8-bit unsigned integer. Decremented by 1 by each node that forwards
the packet. The packet is discarded if Hop Limit is decremented to
zero.

-and what routers are supposed to do when receiving an IPv6 packet:

if the IPv6 Hop Limit is less than or equal to 1 { send an ICMP Time
Exceeded -- Hop Limit Exceeded in Transit message to the Source
Address and discard the packet
}

-and where IPv6 recognizes that the IPv4 implementations of TTL were flawed:

8.2 Maximum Packet Lifetime

Unlike IPv4, IPv6 nodes are not required to enforce maximum packet
lifetime. That is the reason the IPv4 "Time to Live" field was renamed
"Hop Limit" in IPv6. In practice, very few, if any, IPv4
implementations conform to the requirement that they limit packet
lifetime, so this is not a change in practice. Any upper-layer
protocol that relies on the internet layer (whether IPv4 or IPv6) to
limit packet lifetime ought to be upgraded to provide its own
mechanisms for detecting and discarding obsolete packets.

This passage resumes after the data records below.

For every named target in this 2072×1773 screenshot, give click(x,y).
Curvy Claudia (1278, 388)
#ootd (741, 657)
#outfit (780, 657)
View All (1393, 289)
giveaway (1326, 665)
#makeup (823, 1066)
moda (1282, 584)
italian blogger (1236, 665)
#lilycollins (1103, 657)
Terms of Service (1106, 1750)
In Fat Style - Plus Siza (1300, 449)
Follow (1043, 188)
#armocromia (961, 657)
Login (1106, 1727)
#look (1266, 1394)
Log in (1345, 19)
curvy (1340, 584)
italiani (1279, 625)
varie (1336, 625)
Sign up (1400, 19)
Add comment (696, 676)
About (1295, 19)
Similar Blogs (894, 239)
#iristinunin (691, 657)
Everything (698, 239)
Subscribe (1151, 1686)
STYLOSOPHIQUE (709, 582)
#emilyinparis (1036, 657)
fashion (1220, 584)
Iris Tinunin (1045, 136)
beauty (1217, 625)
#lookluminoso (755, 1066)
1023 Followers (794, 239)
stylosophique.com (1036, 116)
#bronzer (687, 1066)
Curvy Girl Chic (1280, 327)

I'm wondering what would happen when the number of hops before the
packet was consumed is exactly the same as TTL_DEFAULT (e.g.
TTL_DEFAULT is 2 and there are 2 hops before the packet was consumed).
Will the packet reach the host, or it will be discarded?

In practice, for an IPv4 packet with a TTL of 1, the packet will reach and be processed by the destination on the same LAN. For a TTL of 2, the packet will reach and be processed by a host one hop from the local LAN (second LAN). And so on.

That means if the destination of a packet with a TTL of 2 is two (router) hops from the local LAN, the second router will decrement the TTL on the packet to 0 and discard the packet before it reaches the destination (third) LAN.